Embrace your fallibility
I’ve been writing in a diary of some sort since I was eleven. While my early ‘Dear diary’ entries were rather superficial, by my early twenties they’d developed into thoughtful reflections about whatever was going on in my life and often my own version of prayer (Dear God, what do you want me to know?). On the odd occasion when I open up an old journal, I’m often bemused to see how many of the things I was wrestling with 20 years ago, I’m still wrestling with now. Wishing I cared less about what other people thought. Admonishing myself for over-committing my time. Unpacking my fears and encouraging myself to rise above them.
In recent years, I’ve come to accept that I will never arrive at some day of having it ‘all together.’ Indeed, I’ve come to embrace the idea that we are all just ‘human becomings’ and that we spend all of our lives shedding the layers of fear and slowly ‘becoming’ all of whom we have it within us to be. This requires practicing abundant self-compassion (a concept I did another podcast about with Dr Kristen Neff) because our greatest power, freedom and fulfillment doesn’t come from flogging ourselves for failing to be the idealized version of ourselves.
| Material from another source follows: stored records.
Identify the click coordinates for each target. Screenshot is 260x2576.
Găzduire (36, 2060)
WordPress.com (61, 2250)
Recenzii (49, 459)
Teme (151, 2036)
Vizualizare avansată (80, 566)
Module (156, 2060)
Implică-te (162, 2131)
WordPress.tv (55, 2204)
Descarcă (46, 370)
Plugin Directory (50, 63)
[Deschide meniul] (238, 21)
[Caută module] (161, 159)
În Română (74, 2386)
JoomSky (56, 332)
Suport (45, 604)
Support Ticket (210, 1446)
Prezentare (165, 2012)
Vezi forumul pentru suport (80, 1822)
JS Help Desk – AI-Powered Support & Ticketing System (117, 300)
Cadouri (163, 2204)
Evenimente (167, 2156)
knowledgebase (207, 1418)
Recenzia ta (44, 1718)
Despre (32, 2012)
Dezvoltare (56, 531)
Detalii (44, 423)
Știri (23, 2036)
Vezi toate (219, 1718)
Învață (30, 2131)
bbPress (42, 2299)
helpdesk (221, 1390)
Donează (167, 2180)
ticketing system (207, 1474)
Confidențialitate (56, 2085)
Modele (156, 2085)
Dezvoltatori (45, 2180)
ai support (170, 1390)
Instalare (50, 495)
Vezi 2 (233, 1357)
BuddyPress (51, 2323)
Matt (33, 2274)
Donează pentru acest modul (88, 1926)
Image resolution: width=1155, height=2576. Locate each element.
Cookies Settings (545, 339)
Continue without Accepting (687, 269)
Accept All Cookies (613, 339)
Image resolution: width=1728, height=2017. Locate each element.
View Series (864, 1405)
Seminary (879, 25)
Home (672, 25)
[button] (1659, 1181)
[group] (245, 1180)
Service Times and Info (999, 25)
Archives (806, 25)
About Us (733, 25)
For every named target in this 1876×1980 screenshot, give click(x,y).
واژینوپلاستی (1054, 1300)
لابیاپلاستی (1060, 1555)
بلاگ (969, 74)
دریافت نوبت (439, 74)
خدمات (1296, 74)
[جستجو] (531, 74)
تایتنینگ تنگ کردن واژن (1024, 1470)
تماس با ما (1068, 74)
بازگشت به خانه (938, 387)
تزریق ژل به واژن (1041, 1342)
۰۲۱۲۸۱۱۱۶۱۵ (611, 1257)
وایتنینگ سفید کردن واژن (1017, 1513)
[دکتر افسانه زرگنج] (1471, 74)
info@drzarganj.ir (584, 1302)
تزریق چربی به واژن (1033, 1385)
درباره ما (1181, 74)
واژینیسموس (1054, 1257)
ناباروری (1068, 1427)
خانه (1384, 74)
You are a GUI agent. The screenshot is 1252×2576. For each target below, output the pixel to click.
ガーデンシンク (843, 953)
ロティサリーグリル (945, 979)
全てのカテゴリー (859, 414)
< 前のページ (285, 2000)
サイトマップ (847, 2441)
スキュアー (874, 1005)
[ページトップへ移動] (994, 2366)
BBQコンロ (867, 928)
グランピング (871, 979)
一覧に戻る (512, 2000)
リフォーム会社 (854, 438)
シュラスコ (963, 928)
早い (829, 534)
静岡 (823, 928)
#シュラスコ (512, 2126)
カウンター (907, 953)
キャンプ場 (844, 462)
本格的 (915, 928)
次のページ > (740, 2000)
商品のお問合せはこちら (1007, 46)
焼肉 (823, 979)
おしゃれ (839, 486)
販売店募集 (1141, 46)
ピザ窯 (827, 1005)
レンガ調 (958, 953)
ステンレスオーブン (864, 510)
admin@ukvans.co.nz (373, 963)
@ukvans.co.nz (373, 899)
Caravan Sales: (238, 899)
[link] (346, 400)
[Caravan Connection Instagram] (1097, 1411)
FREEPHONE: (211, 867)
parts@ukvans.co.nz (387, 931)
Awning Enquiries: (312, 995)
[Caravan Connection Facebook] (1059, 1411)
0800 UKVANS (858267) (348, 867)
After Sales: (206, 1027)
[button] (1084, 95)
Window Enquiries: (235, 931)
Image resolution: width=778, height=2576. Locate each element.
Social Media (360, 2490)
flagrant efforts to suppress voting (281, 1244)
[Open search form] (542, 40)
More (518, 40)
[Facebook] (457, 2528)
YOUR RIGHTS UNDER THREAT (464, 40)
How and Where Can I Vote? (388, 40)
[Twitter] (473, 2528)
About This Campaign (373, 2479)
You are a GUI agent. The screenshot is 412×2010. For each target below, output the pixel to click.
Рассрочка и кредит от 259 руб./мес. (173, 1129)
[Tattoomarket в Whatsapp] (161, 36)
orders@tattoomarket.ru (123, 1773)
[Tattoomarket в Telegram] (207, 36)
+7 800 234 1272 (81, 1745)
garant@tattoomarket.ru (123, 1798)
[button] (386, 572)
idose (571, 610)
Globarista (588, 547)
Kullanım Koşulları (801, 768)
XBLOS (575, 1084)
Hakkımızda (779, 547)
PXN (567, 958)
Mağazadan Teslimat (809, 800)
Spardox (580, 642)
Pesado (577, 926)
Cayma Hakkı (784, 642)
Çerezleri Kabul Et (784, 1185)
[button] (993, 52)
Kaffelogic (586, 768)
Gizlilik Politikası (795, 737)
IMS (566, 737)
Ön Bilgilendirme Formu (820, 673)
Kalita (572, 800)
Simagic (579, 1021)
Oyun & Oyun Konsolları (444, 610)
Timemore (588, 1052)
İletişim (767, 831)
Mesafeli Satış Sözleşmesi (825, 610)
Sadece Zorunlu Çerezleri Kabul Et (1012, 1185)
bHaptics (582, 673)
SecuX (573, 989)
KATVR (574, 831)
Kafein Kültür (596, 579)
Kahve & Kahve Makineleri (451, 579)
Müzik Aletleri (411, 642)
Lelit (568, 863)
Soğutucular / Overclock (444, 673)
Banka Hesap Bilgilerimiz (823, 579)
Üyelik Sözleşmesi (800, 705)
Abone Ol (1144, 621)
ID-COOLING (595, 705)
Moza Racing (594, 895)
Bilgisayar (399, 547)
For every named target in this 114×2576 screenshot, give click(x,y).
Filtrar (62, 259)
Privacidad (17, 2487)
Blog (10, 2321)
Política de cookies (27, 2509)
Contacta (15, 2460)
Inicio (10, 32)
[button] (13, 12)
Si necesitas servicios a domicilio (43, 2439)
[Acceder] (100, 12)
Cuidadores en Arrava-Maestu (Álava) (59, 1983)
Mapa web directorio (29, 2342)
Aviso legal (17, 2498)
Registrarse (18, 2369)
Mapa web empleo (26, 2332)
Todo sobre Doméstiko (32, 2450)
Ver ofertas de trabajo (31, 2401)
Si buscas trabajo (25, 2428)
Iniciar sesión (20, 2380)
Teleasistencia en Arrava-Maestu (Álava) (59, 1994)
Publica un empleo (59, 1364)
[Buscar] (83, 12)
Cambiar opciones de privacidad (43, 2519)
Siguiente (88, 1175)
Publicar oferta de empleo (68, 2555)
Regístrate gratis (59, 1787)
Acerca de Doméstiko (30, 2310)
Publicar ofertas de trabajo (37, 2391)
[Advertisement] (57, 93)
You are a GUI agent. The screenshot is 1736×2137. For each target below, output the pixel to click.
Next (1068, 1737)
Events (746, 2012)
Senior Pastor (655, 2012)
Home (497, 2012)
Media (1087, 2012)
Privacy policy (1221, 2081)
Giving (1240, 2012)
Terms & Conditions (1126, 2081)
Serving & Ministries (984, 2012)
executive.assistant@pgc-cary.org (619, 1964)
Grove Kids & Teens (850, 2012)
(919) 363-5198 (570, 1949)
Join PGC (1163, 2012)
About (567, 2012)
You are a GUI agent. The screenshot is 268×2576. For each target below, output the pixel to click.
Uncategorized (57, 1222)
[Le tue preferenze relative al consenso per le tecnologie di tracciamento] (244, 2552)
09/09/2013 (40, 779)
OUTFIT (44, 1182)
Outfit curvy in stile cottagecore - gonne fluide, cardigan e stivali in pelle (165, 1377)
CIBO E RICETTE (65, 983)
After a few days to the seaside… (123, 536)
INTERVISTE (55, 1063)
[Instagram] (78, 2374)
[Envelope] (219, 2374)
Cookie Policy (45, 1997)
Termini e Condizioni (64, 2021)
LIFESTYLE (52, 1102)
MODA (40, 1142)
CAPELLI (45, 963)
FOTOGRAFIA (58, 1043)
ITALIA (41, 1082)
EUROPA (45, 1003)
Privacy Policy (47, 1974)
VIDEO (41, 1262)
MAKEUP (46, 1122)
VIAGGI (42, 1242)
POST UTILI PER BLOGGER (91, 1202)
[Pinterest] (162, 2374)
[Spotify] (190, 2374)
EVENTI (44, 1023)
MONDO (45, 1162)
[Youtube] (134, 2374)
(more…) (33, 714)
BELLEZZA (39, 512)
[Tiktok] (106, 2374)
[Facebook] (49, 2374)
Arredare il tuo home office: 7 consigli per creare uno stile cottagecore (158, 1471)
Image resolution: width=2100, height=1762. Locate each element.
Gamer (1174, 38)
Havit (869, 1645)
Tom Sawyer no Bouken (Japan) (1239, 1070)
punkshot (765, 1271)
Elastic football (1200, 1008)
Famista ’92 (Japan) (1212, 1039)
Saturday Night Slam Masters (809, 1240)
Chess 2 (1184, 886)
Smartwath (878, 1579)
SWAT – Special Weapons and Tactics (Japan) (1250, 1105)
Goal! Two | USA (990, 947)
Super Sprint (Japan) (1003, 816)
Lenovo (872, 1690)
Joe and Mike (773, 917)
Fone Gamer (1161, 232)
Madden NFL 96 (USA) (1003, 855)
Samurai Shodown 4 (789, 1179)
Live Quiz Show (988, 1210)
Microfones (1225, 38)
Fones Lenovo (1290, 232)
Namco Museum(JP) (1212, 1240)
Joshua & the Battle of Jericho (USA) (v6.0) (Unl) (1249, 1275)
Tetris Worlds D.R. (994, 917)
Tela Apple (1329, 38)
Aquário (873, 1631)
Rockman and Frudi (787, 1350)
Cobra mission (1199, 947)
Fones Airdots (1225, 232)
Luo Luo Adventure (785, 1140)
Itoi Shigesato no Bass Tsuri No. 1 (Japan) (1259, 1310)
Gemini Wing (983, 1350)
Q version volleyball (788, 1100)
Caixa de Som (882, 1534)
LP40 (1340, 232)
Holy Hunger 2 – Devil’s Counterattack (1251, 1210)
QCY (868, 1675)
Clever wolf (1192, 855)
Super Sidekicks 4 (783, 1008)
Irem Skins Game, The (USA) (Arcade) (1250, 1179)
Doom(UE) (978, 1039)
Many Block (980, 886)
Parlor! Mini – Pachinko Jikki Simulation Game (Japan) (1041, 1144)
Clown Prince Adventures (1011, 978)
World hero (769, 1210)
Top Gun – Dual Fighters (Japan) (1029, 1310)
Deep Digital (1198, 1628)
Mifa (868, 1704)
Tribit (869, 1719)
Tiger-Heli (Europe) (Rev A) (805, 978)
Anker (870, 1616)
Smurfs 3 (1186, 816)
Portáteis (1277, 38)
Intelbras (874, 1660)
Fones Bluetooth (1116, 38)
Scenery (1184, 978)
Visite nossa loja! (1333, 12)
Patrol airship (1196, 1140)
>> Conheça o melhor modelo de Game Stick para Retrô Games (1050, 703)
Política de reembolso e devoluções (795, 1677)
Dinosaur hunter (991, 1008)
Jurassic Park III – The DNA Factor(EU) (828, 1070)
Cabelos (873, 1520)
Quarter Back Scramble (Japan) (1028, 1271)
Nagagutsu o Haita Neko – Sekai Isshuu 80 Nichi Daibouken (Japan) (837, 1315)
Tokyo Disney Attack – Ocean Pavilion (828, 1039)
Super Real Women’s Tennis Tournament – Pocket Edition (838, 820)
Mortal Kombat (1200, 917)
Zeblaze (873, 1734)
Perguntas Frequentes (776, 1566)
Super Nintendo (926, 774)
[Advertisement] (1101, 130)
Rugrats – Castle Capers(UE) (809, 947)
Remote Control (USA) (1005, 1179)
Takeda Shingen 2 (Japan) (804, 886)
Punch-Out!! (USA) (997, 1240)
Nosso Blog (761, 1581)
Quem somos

Rather it comes from embracing our humanity, owning our shortcomings and accepting that we can be wholly imperfect and innately worthy all at the same time.
Too many of us spend too much of our one and only precious life trying to be someone we’re not, putting on our best face, trying to smooth out our rough edges and shore up our shortcomings in an effort to be the person we think we should be. Yet no matter how hard we try, it’s never enough. Well not for long anyway.
Unleashing our power and being the force for good that we are capable of being cannot flow from a place of deficiency and judgment. We turn on the fawcett to our power when we own our innate inadequacy (imperfection and all) and get off our own backs and embrace ourselves as the one-of-a-kind flawsome ‘human becomings’ that we are.
We are each born with our own unique blueprint of passion, personality, talent, strength and yes, weakness too. Living our best lives and fulfilling our unique potential doesn’t require us to get a perfect 10 on every measure. It requires no more than owning who you are (and who you are not!), embracing your humanity and drawing on your fallen moments as opportunities to blossom into the perfectly imperfect magnificence of who you have it within you to be… of who you’ve always been.
Therein lies your power.
May you use it to be the force for good the world needs you to be!